(RECORDS SHOWN begins)
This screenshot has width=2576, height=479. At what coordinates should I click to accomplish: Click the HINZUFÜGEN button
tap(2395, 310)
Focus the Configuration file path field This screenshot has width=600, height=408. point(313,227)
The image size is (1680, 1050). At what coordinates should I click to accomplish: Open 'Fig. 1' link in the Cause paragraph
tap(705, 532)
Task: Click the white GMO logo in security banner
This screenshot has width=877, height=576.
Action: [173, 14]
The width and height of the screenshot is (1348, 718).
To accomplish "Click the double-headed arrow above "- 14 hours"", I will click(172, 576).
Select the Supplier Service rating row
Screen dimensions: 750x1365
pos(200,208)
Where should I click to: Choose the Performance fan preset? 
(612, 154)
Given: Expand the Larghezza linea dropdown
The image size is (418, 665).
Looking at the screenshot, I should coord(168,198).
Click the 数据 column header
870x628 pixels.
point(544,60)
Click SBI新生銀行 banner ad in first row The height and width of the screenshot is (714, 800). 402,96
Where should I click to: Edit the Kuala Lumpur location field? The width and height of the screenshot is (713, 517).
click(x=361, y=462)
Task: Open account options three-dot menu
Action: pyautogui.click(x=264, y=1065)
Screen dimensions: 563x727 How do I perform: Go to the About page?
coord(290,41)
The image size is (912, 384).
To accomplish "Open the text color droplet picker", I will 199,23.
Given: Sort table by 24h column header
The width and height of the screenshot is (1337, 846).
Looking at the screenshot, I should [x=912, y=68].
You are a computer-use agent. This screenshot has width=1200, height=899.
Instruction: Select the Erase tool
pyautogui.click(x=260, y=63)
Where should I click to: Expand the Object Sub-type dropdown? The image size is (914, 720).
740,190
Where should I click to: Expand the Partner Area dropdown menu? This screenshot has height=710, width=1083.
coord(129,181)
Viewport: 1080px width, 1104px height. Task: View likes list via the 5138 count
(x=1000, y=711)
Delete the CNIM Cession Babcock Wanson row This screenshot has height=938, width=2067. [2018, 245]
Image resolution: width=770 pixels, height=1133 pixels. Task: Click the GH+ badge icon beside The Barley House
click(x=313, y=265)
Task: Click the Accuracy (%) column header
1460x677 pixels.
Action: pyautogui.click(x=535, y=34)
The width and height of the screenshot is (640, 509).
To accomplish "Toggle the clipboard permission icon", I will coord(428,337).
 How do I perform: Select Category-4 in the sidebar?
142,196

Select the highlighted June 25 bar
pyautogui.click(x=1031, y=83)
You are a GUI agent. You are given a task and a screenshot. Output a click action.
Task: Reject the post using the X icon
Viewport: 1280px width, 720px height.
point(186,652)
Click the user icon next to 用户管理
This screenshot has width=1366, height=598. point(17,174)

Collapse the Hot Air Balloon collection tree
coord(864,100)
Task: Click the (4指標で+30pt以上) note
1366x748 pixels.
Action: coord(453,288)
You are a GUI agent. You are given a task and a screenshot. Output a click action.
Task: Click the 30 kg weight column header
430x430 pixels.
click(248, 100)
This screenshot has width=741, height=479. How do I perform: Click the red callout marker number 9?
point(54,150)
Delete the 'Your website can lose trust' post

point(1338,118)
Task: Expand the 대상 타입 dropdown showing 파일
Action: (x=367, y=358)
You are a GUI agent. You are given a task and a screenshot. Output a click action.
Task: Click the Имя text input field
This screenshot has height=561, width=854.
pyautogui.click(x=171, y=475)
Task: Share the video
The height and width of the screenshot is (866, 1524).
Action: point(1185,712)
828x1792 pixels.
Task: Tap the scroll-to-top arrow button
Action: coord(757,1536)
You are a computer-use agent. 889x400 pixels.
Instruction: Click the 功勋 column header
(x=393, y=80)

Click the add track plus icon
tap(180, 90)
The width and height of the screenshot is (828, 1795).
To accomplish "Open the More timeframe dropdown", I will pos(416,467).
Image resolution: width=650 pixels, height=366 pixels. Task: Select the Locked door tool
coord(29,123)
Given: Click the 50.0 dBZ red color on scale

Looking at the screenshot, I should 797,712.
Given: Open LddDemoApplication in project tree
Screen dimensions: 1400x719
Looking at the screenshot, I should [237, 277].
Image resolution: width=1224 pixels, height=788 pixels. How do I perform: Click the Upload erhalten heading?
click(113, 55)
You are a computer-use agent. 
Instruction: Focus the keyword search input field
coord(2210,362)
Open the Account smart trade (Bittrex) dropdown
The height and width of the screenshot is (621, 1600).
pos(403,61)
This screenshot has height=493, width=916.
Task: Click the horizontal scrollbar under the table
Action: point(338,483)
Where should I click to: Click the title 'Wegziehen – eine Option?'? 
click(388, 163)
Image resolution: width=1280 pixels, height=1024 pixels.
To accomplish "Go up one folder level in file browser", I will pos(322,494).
(RECORDS SHOWN ends)
* **WHAT YOU WILL DO**: The full set of entries must be transcribed exactly.

* **TASK RESPONSE**:
This screenshot has width=2576, height=479. At what coordinates should I click to accomplish: Click the HINZUFÜGEN button
tap(2395, 310)
Focus the Configuration file path field This screenshot has width=600, height=408. point(313,227)
The image size is (1680, 1050). At what coordinates should I click to accomplish: Open 'Fig. 1' link in the Cause paragraph
tap(705, 532)
Task: Click the white GMO logo in security banner
This screenshot has width=877, height=576.
Action: [173, 14]
The width and height of the screenshot is (1348, 718).
To accomplish "Click the double-headed arrow above "- 14 hours"", I will click(172, 576).
Select the Supplier Service rating row
Screen dimensions: 750x1365
pos(200,208)
Where should I click to: Choose the Performance fan preset? 
(612, 154)
Given: Expand the Larghezza linea dropdown
The image size is (418, 665).
Looking at the screenshot, I should coord(168,198).
Click the 数据 column header
870x628 pixels.
point(544,60)
Click SBI新生銀行 banner ad in first row The height and width of the screenshot is (714, 800). 402,96
Where should I click to: Edit the Kuala Lumpur location field? The width and height of the screenshot is (713, 517).
click(x=361, y=462)
Task: Open account options three-dot menu
Action: pyautogui.click(x=264, y=1065)
Screen dimensions: 563x727 How do I perform: Go to the About page?
coord(290,41)
The image size is (912, 384).
To accomplish "Open the text color droplet picker", I will 199,23.
Given: Sort table by 24h column header
The width and height of the screenshot is (1337, 846).
Looking at the screenshot, I should [x=912, y=68].
You are a computer-use agent. This screenshot has width=1200, height=899.
Instruction: Select the Erase tool
pyautogui.click(x=260, y=63)
Where should I click to: Expand the Object Sub-type dropdown? The image size is (914, 720).
740,190
Where should I click to: Expand the Partner Area dropdown menu? This screenshot has height=710, width=1083.
coord(129,181)
Viewport: 1080px width, 1104px height. Task: View likes list via the 5138 count
(x=1000, y=711)
Delete the CNIM Cession Babcock Wanson row This screenshot has height=938, width=2067. [2018, 245]
Image resolution: width=770 pixels, height=1133 pixels. Task: Click the GH+ badge icon beside The Barley House
click(x=313, y=265)
Task: Click the Accuracy (%) column header
1460x677 pixels.
Action: pyautogui.click(x=535, y=34)
The width and height of the screenshot is (640, 509).
To accomplish "Toggle the clipboard permission icon", I will coord(428,337).
 How do I perform: Select Category-4 in the sidebar?
142,196

Select the highlighted June 25 bar
pyautogui.click(x=1031, y=83)
You are a GUI agent. You are given a task and a screenshot. Output a click action.
Task: Reject the post using the X icon
Viewport: 1280px width, 720px height.
point(186,652)
Click the user icon next to 用户管理
This screenshot has width=1366, height=598. point(17,174)

Collapse the Hot Air Balloon collection tree
coord(864,100)
Task: Click the (4指標で+30pt以上) note
1366x748 pixels.
Action: coord(453,288)
You are a GUI agent. You are given a task and a screenshot. Output a click action.
Task: Click the 30 kg weight column header
430x430 pixels.
click(248, 100)
This screenshot has width=741, height=479. How do I perform: Click the red callout marker number 9?
point(54,150)
Delete the 'Your website can lose trust' post

point(1338,118)
Task: Expand the 대상 타입 dropdown showing 파일
Action: (x=367, y=358)
You are a GUI agent. You are given a task and a screenshot. Output a click action.
Task: Click the Имя text input field
This screenshot has height=561, width=854.
pyautogui.click(x=171, y=475)
Task: Share the video
The height and width of the screenshot is (866, 1524).
Action: point(1185,712)
828x1792 pixels.
Task: Tap the scroll-to-top arrow button
Action: coord(757,1536)
You are a computer-use agent. 889x400 pixels.
Instruction: Click the 功勋 column header
(x=393, y=80)

Click the add track plus icon
tap(180, 90)
The width and height of the screenshot is (828, 1795).
To accomplish "Open the More timeframe dropdown", I will pos(416,467).
Image resolution: width=650 pixels, height=366 pixels. Task: Select the Locked door tool
coord(29,123)
Given: Click the 50.0 dBZ red color on scale

Looking at the screenshot, I should 797,712.
Given: Open LddDemoApplication in project tree
Screen dimensions: 1400x719
Looking at the screenshot, I should [237, 277].
Image resolution: width=1224 pixels, height=788 pixels. How do I perform: Click the Upload erhalten heading?
click(113, 55)
You are a computer-use agent. 
Instruction: Focus the keyword search input field
coord(2210,362)
Open the Account smart trade (Bittrex) dropdown
The height and width of the screenshot is (621, 1600).
pos(403,61)
This screenshot has height=493, width=916.
Task: Click the horizontal scrollbar under the table
Action: point(338,483)
Where should I click to: Click the title 'Wegziehen – eine Option?'? 
click(388, 163)
Image resolution: width=1280 pixels, height=1024 pixels.
To accomplish "Go up one folder level in file browser", I will pos(322,494).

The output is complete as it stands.